All that is wanted is the exact lines from the one with "The height and width of the screenshot is (594, 695)." through the last line of the entries, with both ends kept and every picture left out.

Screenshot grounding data
= Beginning of Section =

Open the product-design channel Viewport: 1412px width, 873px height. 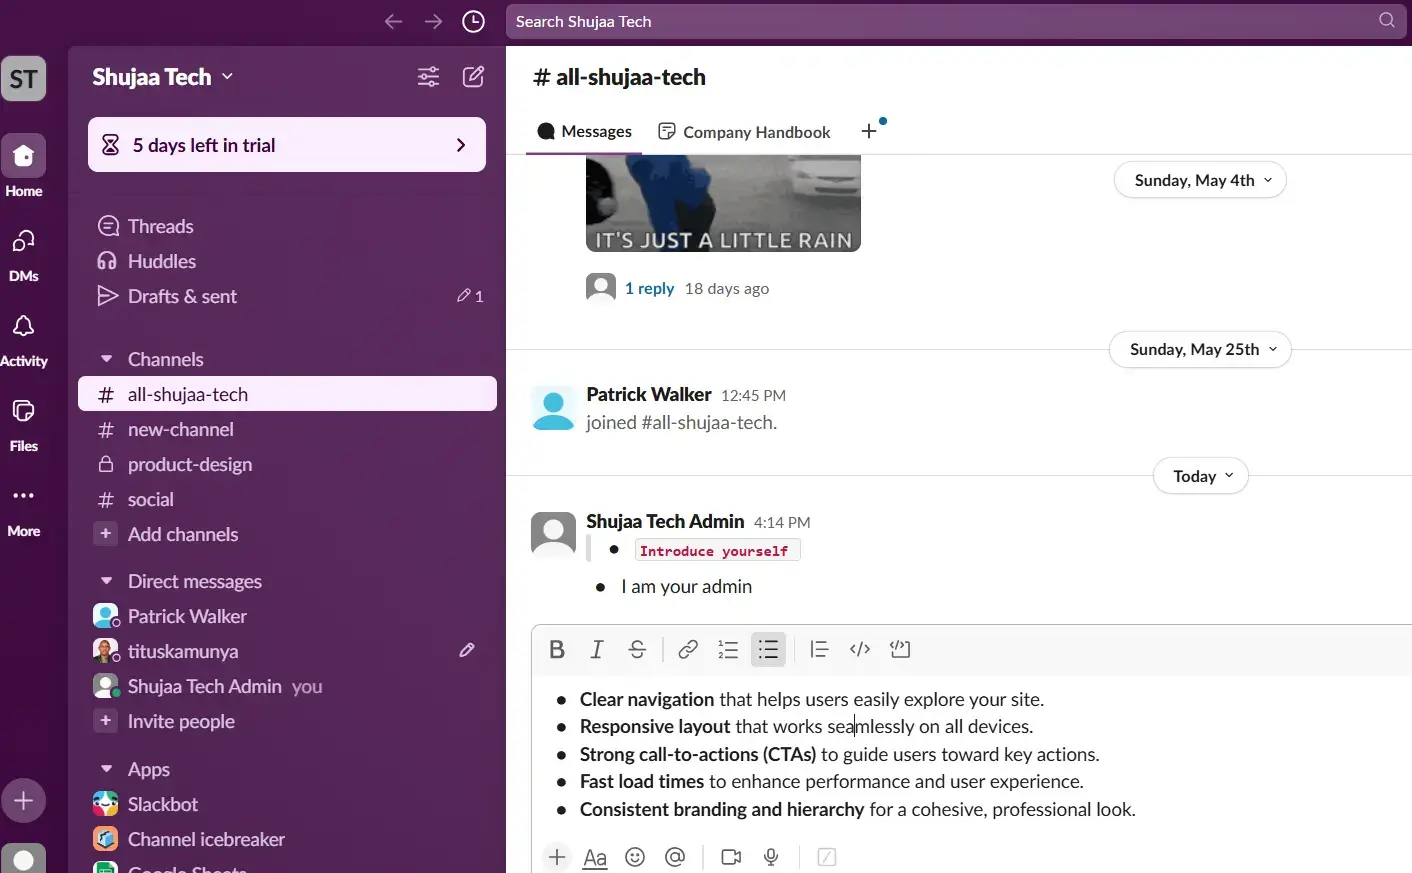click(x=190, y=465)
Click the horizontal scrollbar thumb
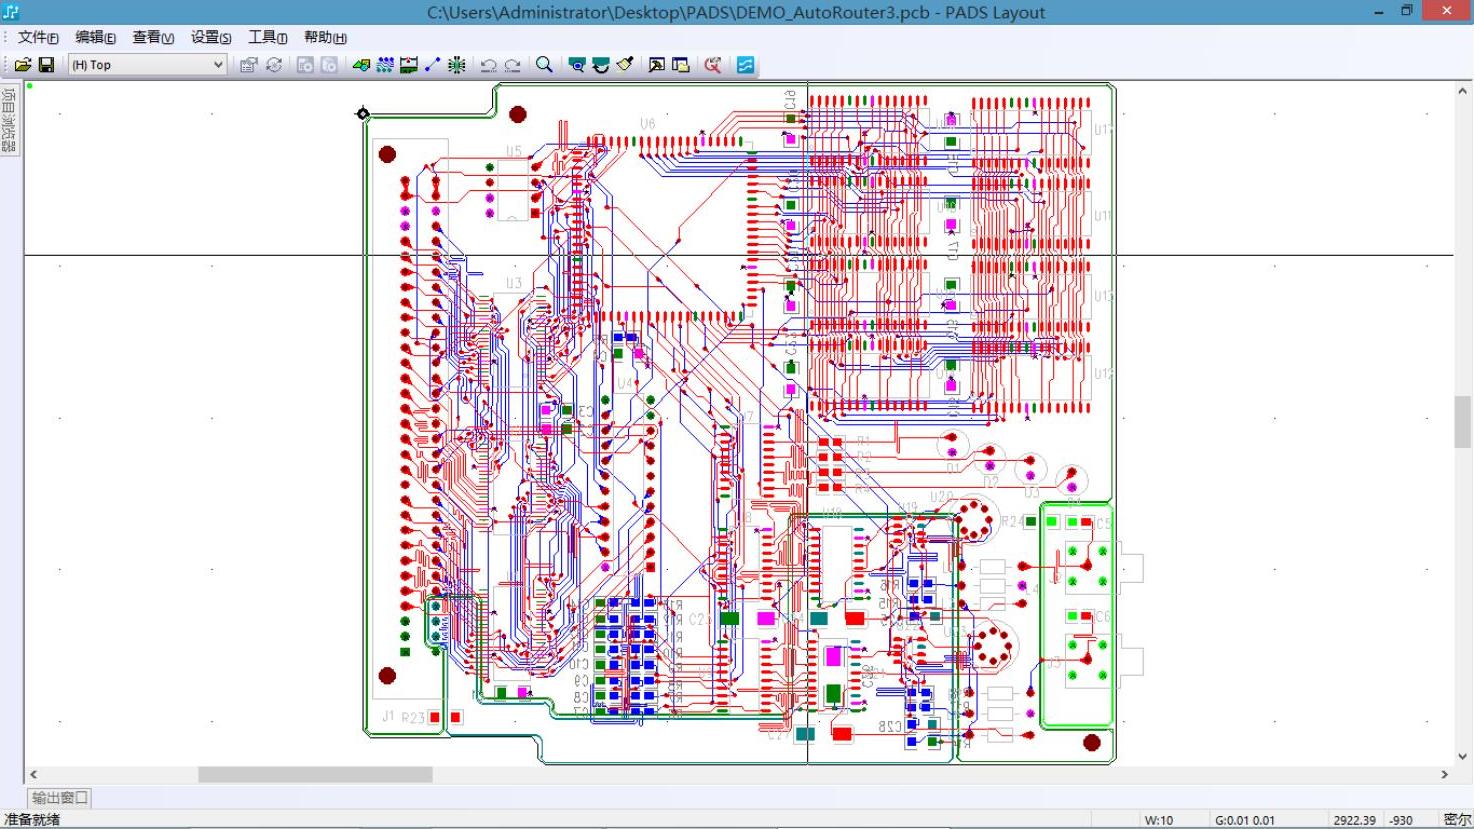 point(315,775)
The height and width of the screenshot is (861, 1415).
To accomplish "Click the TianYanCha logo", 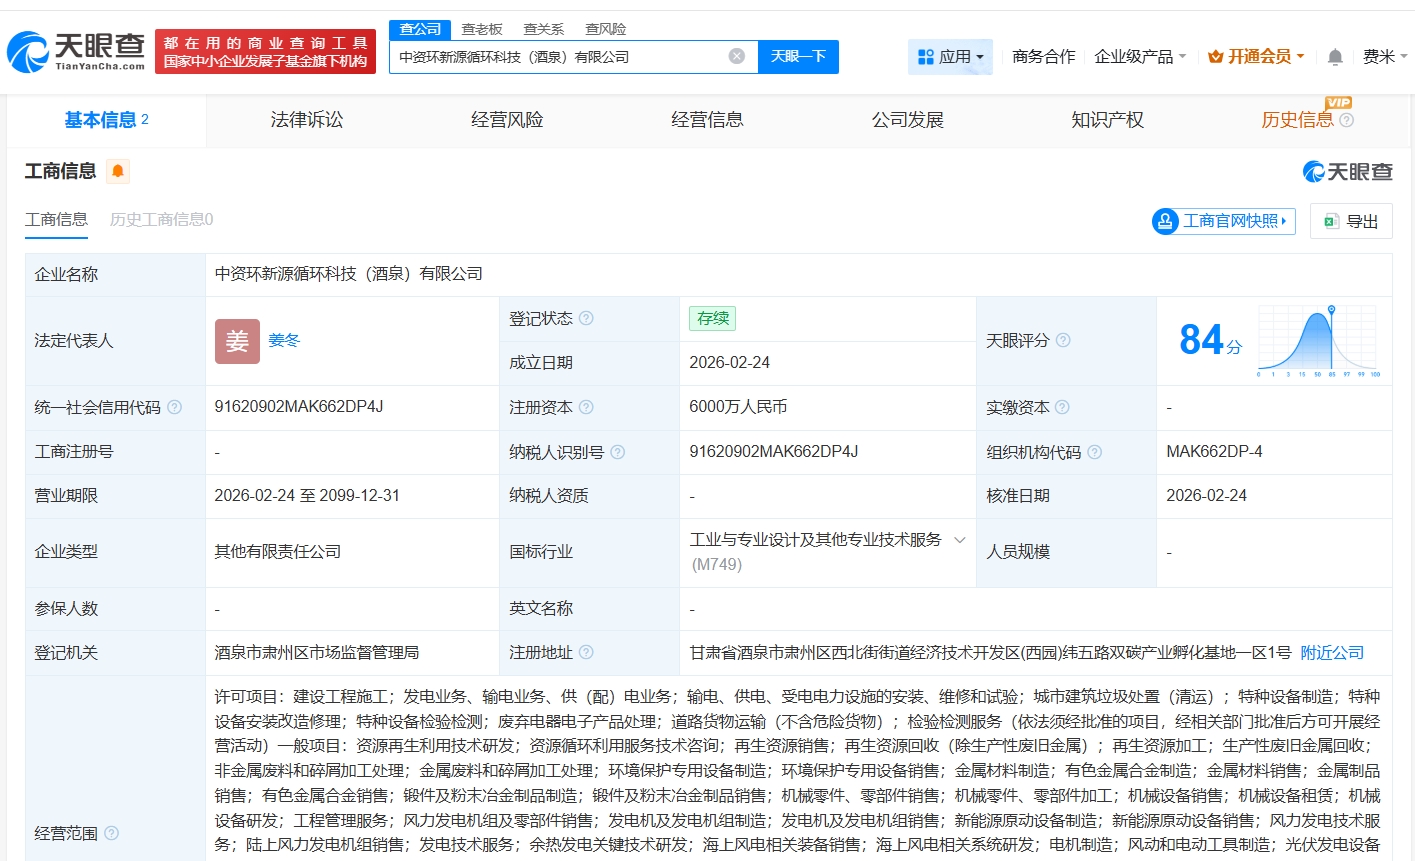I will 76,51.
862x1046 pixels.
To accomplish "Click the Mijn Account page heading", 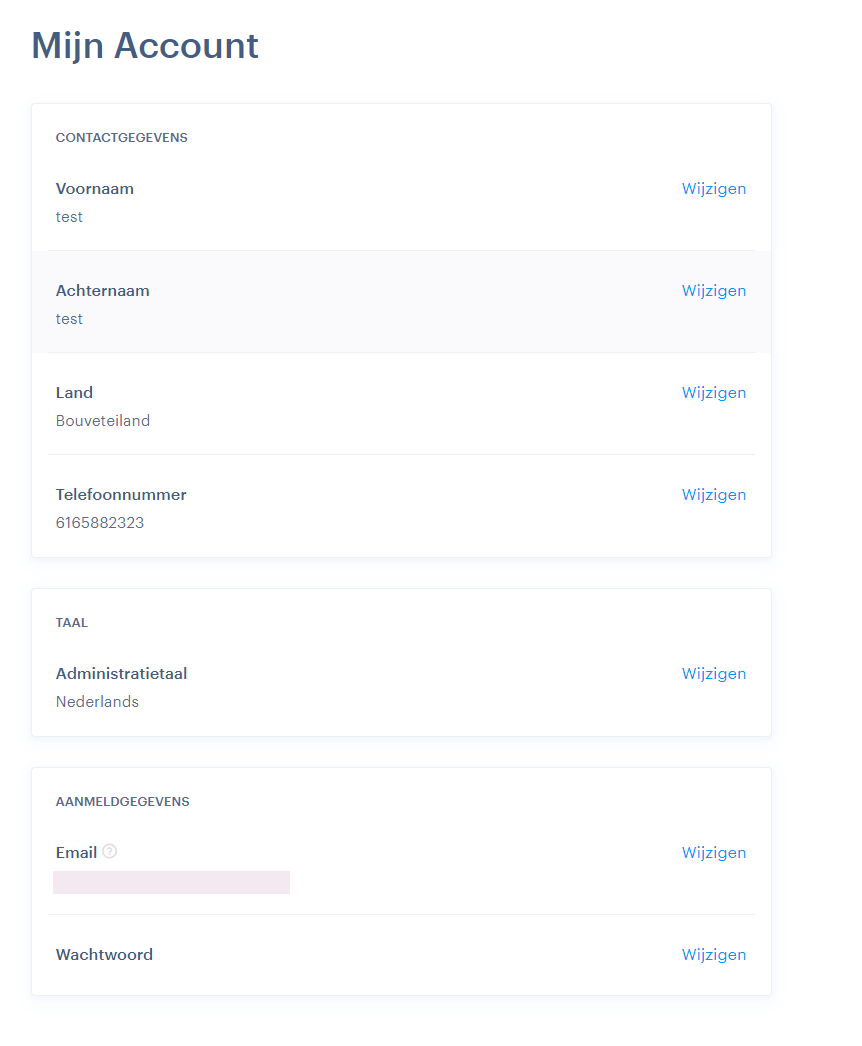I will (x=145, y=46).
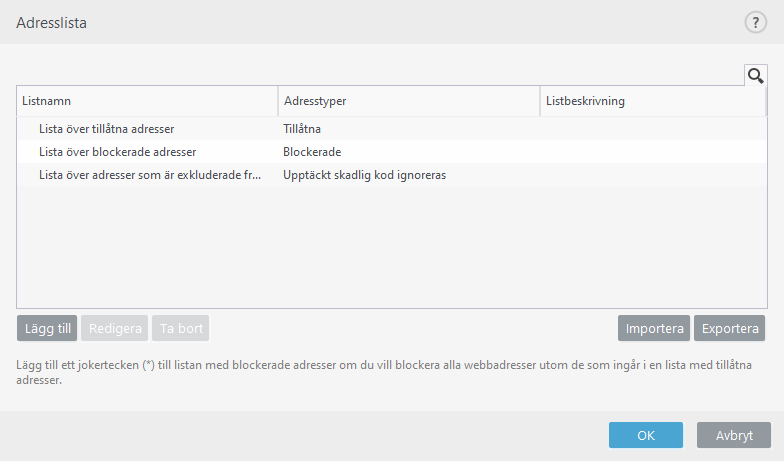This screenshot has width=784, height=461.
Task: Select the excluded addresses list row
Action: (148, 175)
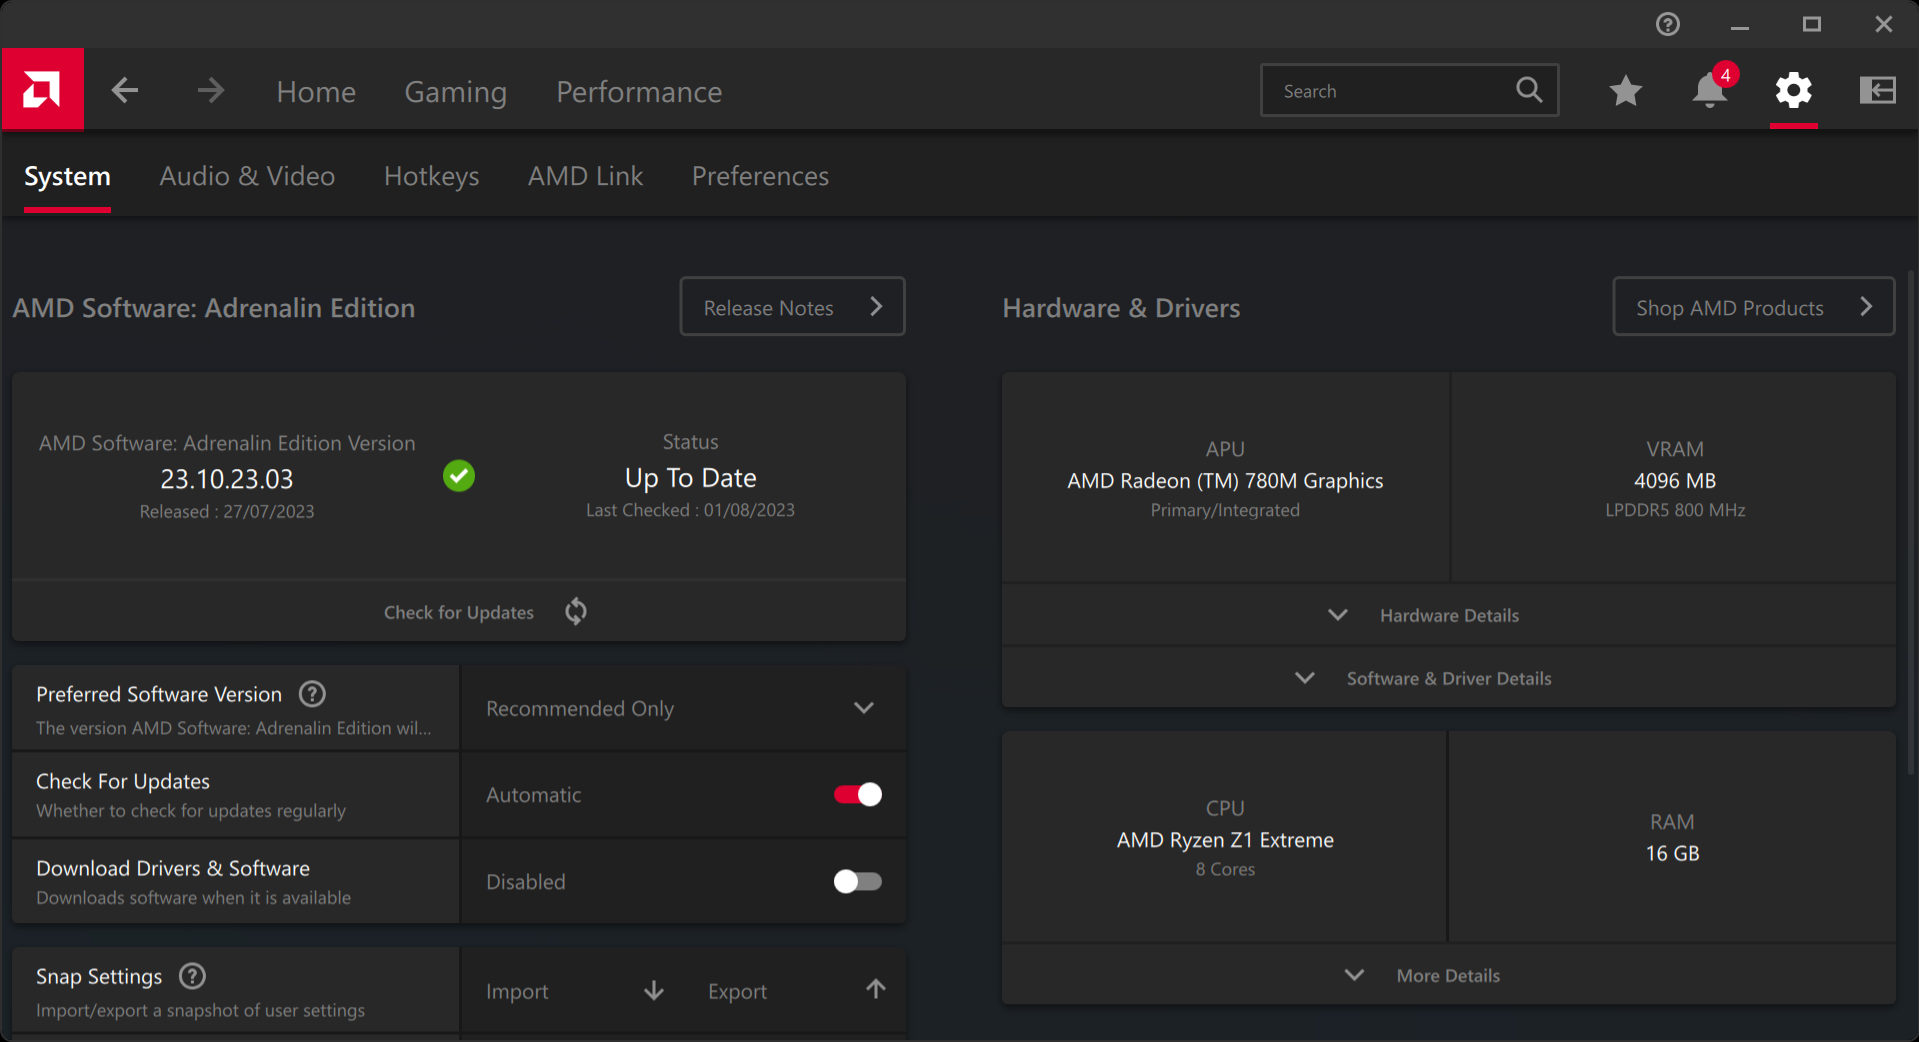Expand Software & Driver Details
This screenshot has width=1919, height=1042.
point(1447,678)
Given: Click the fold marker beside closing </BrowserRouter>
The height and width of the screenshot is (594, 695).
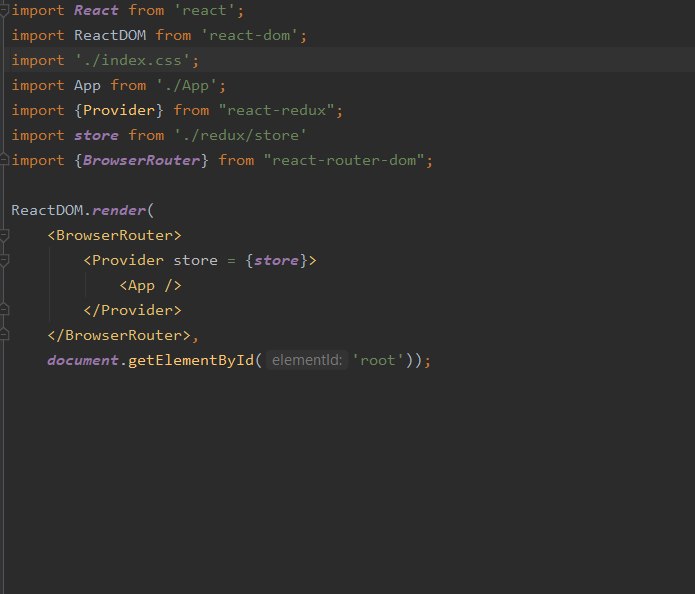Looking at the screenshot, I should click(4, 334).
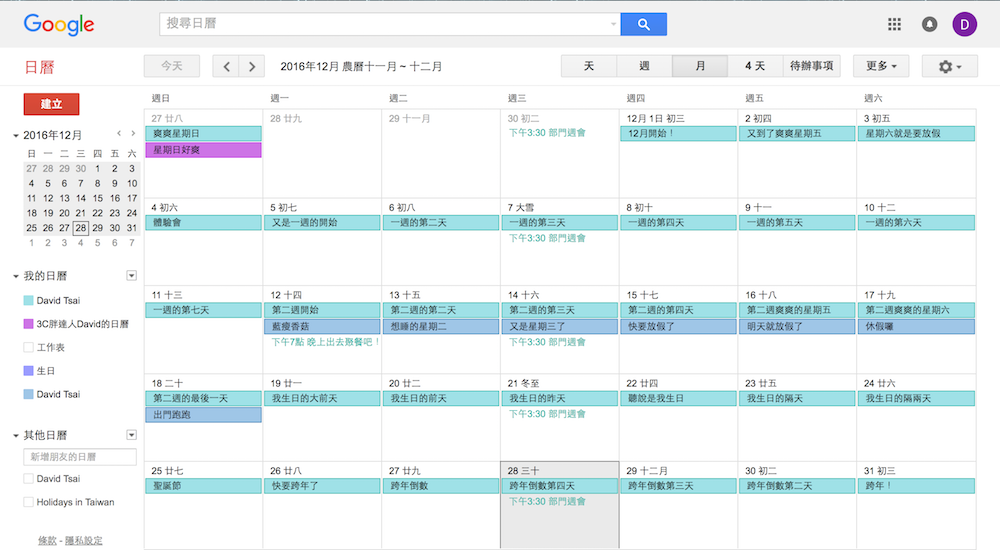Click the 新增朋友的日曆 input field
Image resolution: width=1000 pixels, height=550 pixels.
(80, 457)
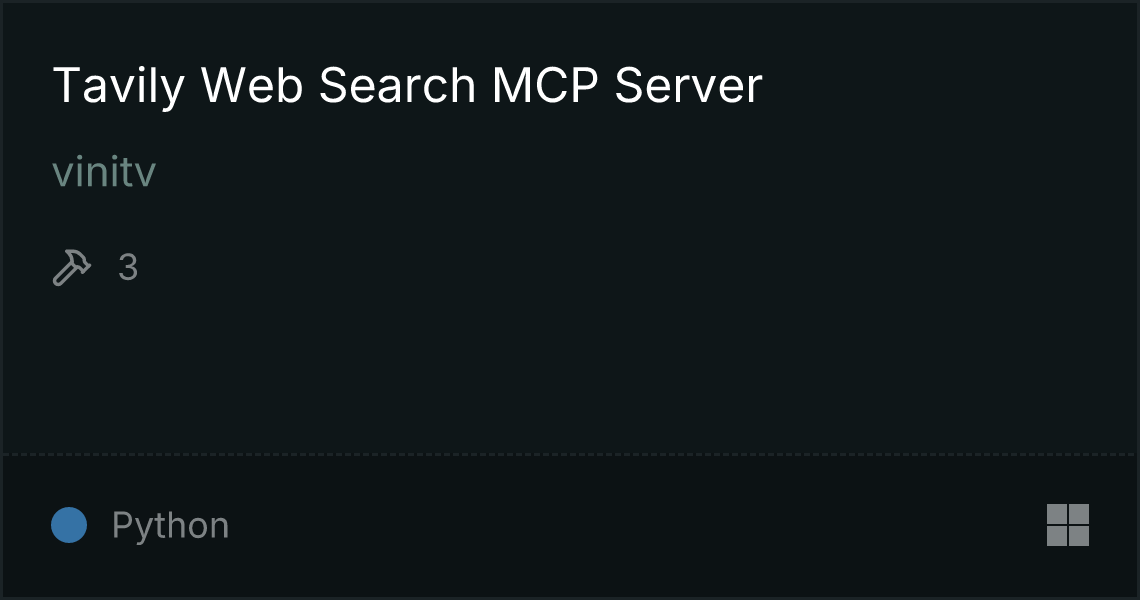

= End of Section =

EXERCISE RESULT »
The height and width of the screenshot is (594, 695).
Looking at the screenshot, I should click(4, 334).
Click the 新增朋友的日曆 input field
Image resolution: width=1000 pixels, height=550 pixels.
(80, 457)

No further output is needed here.